Surely they couldn’t beat megabucks City on their home turf, at the Etihad, the home of many famous victories for the Citizens.
What is perhaps even more remarkable than Leicester’s win is the performance that came with it.
Given the collective talents (and price tags) of the two teams on display on Saturday, one could have envisaged Leicester sneaking a win.
But I don’t think I’m alone when I admit that I didn’t expect a win in this manner.
Put simply, Leicester were much, much better than City. Better in defence, better in midfield and better in attack.
And now they’re five points clear at the top of the Premier League with only three games against the traditional ‘big four’ left.
They’re favourites. Genuinely.
Football fans all over the world have been waiting for the Leicester bubble to burst, for their ‘luck’ to run out, but on Saturday came the realisation that this just isn’t going to happen.
Because it isn’t a bubble, and it isn’t luck.
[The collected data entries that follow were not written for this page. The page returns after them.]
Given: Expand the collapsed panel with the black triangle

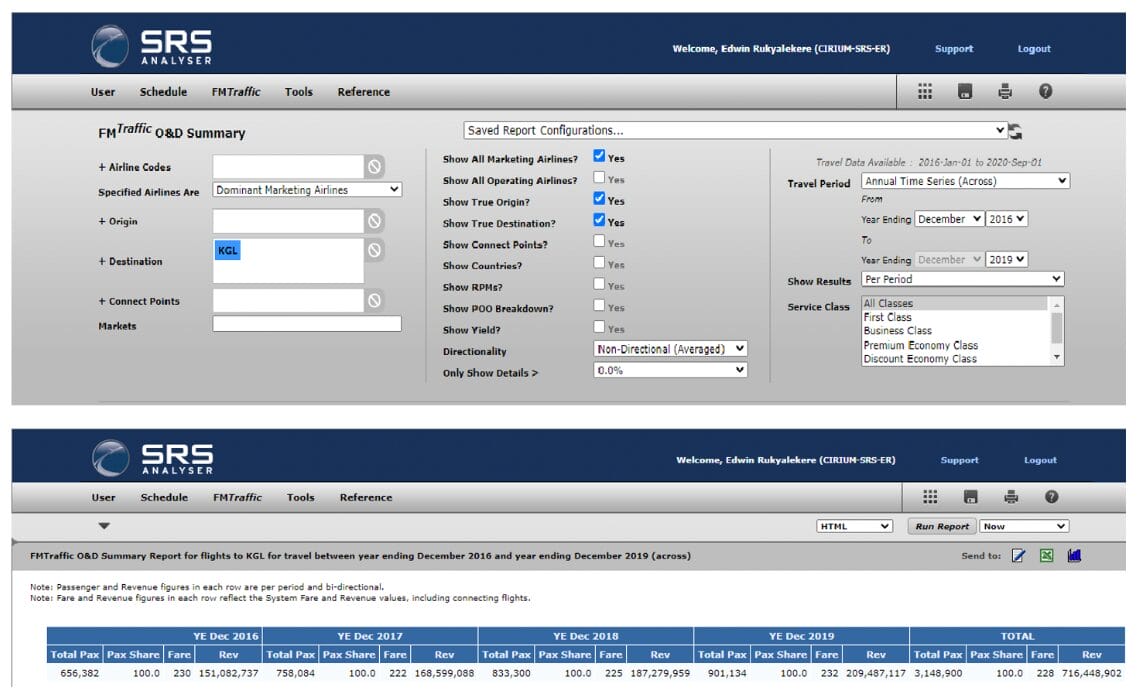Looking at the screenshot, I should tap(104, 526).
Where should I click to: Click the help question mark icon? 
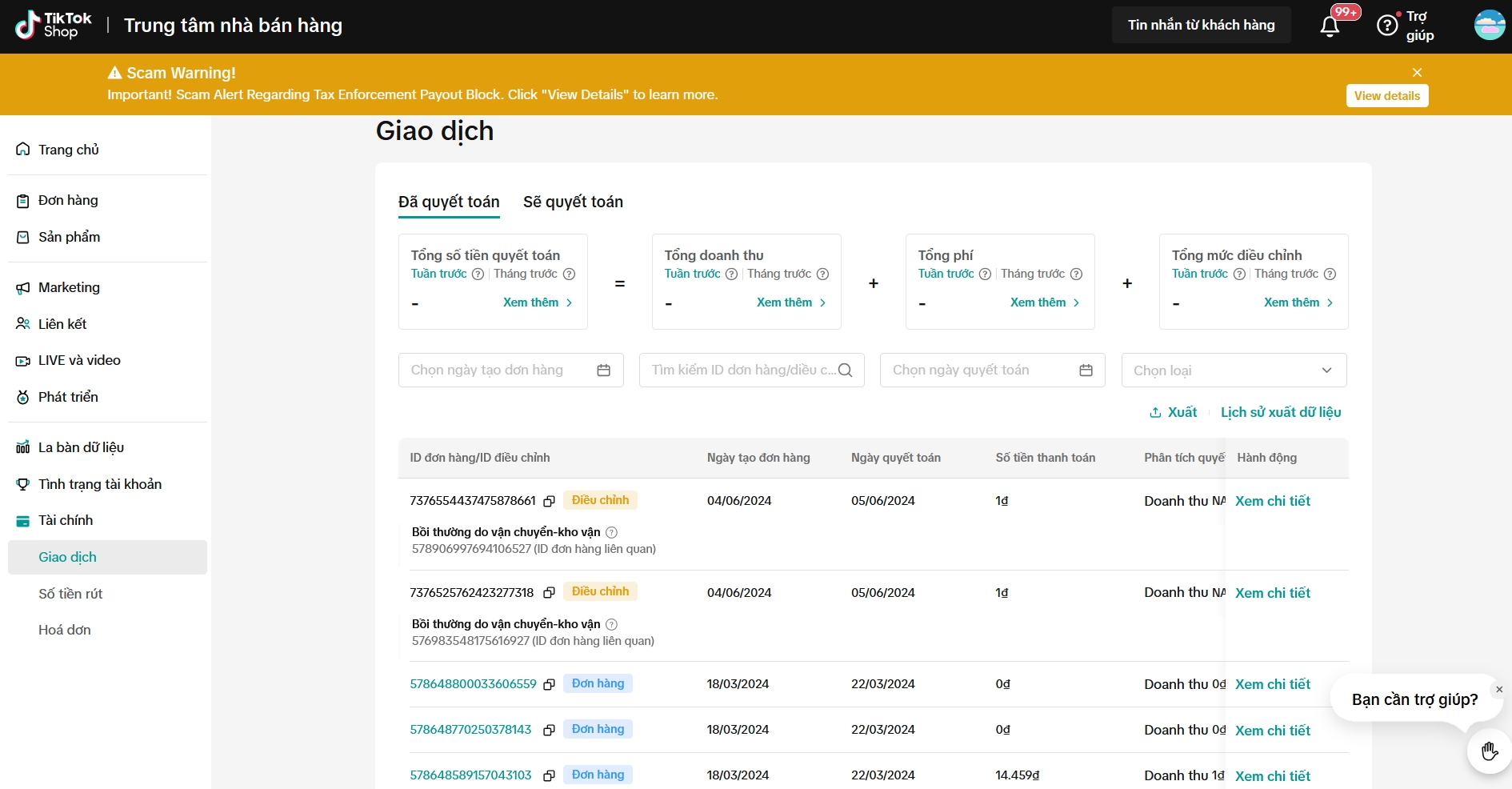[x=1386, y=26]
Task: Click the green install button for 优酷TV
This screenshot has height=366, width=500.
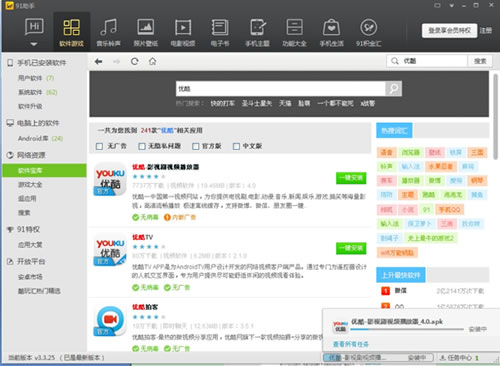Action: click(351, 248)
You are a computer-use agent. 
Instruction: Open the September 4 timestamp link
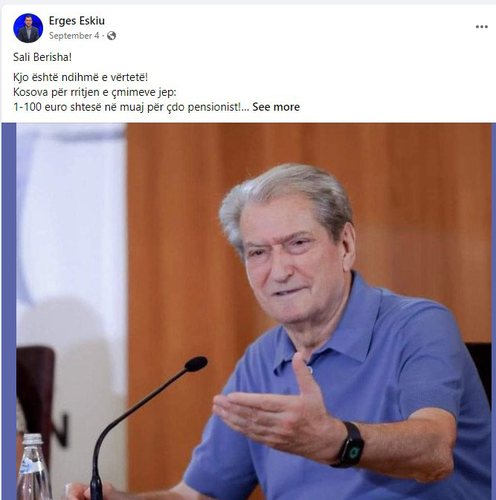click(x=74, y=36)
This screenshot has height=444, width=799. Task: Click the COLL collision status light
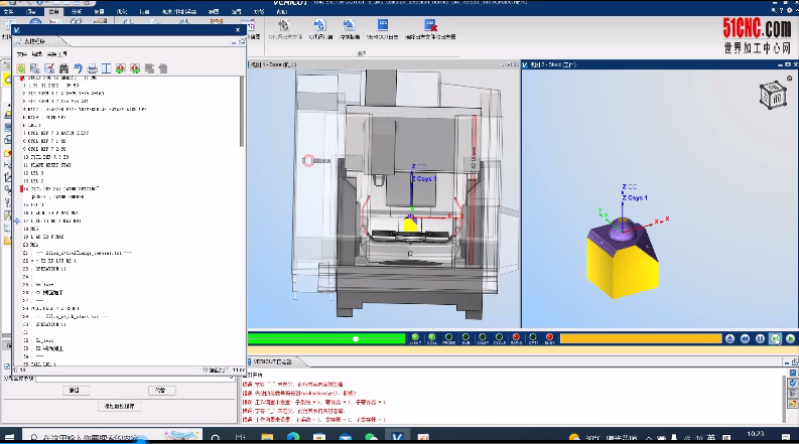pyautogui.click(x=432, y=339)
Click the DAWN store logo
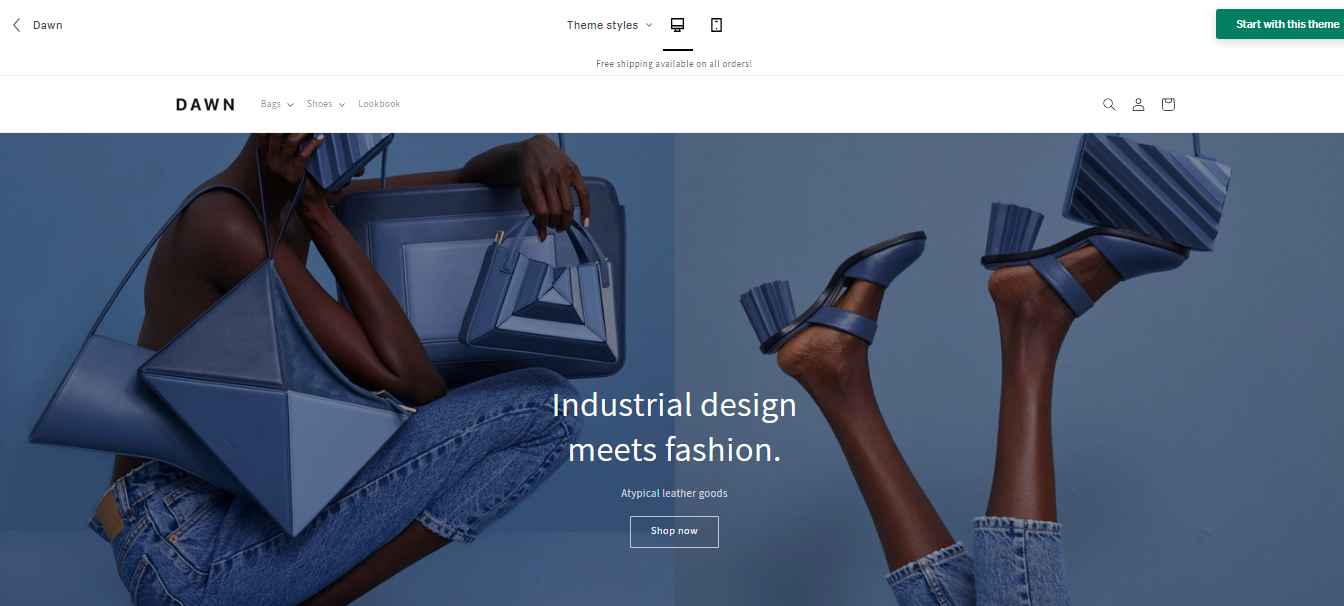 coord(205,104)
They’re a traditional, hard-working team whose whole is better than the sum of their parts. Together, they’re formidable.
And on Saturday, Leicester truly belonged. They were at home at the top table, playing against the players that have cost City hundreds of millions of pounds. They didn’t pussyfoot up to the Etihad and play a safe 4-5-1 and try and nick a goal from a long ball.
They played 4-4-2, worked exceptionally hard, and won fair and square. You simply can’t argue with that.
The reality is that Leicester should now go on to win the Premier League, and if they do, it will be a wonderful thing for many reasons.
For the people of Leicester, it’ll be remarkable.
For the rest of the teams in the Premier League, and the fans of those teams, it’ll be a reminder of the fact that money doesn’t always win. That sometimes team spirit, graft and superior tactics can compete with riches.
If Leicester finish the season as Champions, the league suddenly becomes attainable for every team in the division – and in a league that has been dominated by the same four teams for 20 years, that would be remarkable.
So go on, Leicester. Do it for all of us.